_Exercise details:_
Rewrite everything in the listing from the line containing "Check the checkbox next to Adam Roberts" down to the line containing "(x=84, y=132)" as a JSON list of strings, one string per line, with blank lines dropped and both end lines included. Leave the pictures out of your answer.
[Begin Record extracts]
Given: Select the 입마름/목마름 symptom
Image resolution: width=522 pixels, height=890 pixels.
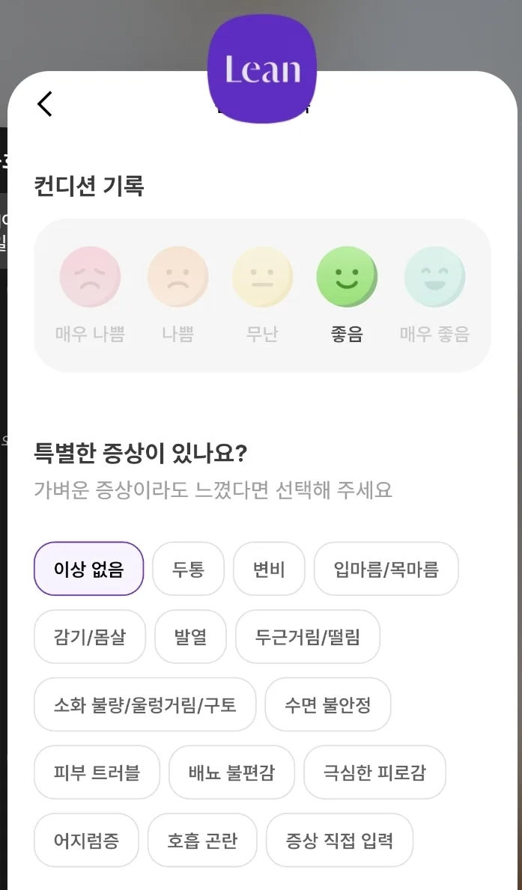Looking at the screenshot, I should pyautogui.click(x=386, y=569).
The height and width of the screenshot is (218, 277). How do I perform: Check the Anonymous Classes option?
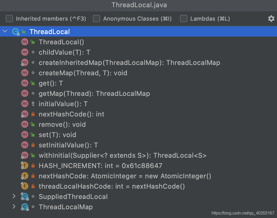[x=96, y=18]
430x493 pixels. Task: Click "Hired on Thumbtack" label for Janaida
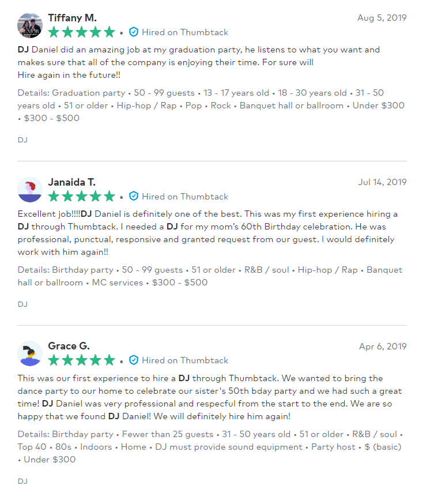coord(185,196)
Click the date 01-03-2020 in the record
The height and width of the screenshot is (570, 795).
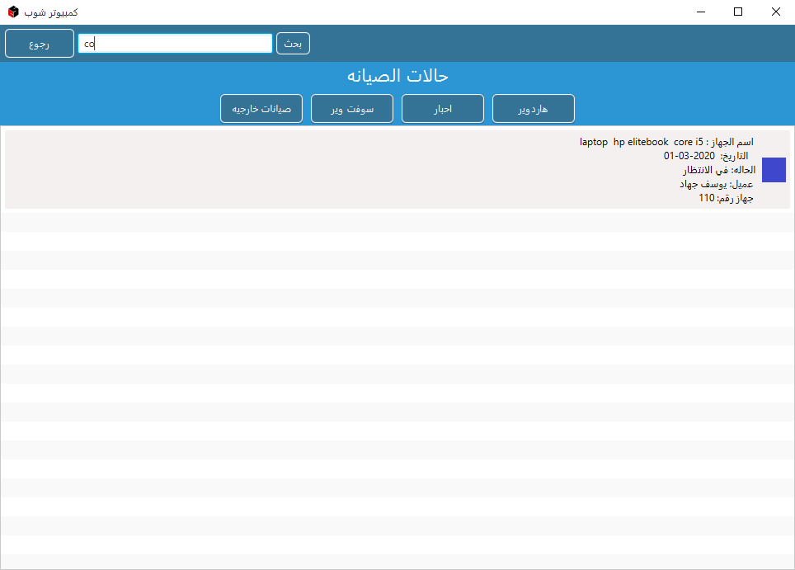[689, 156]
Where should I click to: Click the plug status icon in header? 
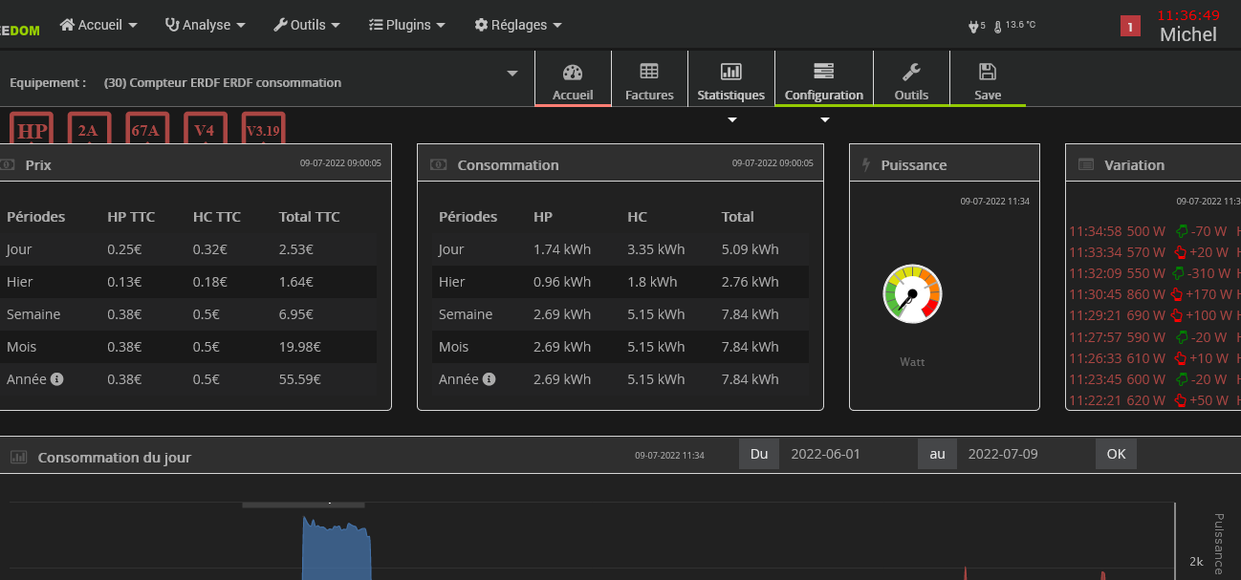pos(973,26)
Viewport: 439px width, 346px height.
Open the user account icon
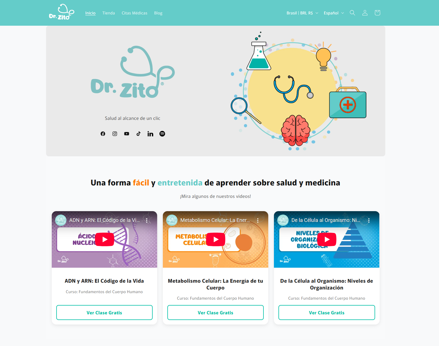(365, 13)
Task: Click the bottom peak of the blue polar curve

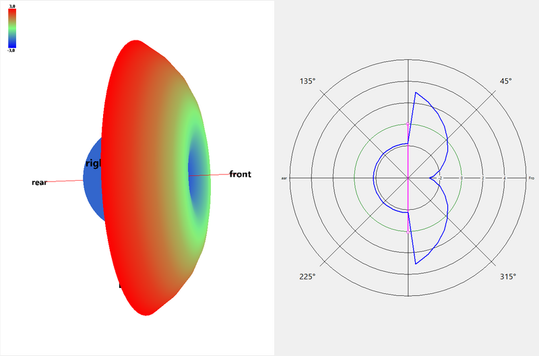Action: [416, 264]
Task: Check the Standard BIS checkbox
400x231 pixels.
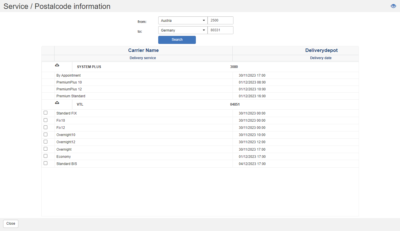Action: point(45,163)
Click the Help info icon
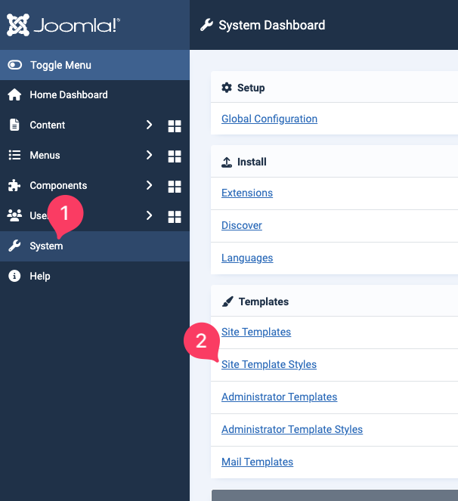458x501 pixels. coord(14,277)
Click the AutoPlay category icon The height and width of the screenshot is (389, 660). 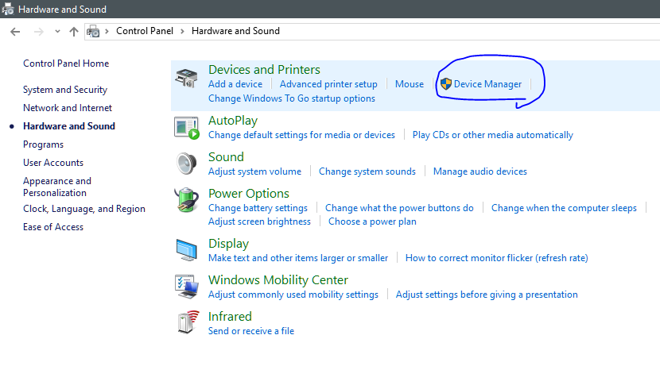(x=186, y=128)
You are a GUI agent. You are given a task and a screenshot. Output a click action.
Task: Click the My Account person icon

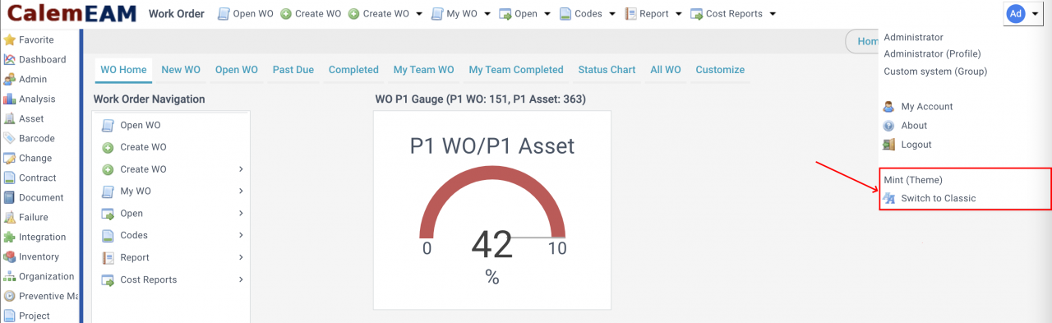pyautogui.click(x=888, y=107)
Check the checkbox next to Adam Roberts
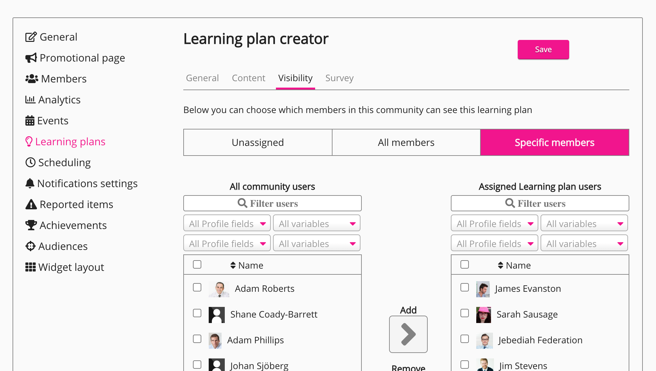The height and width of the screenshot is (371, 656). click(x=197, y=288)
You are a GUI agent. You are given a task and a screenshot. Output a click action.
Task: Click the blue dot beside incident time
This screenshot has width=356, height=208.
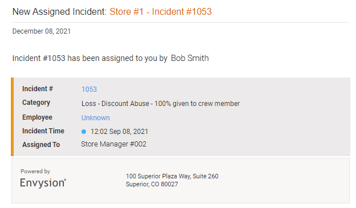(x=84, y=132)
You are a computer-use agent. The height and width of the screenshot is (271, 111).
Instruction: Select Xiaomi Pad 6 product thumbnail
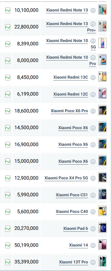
[End Record extracts]
_Exercise response:_
[
  "Check the checkbox next to Adam Roberts",
  "The height and width of the screenshot is (371, 656). click(x=197, y=288)",
  "You are a GUI agent. You are given a task and a screenshot. Output a click action.",
  "Task: Click the blue dot beside incident time",
  "This screenshot has width=356, height=208.",
  "(x=84, y=132)"
]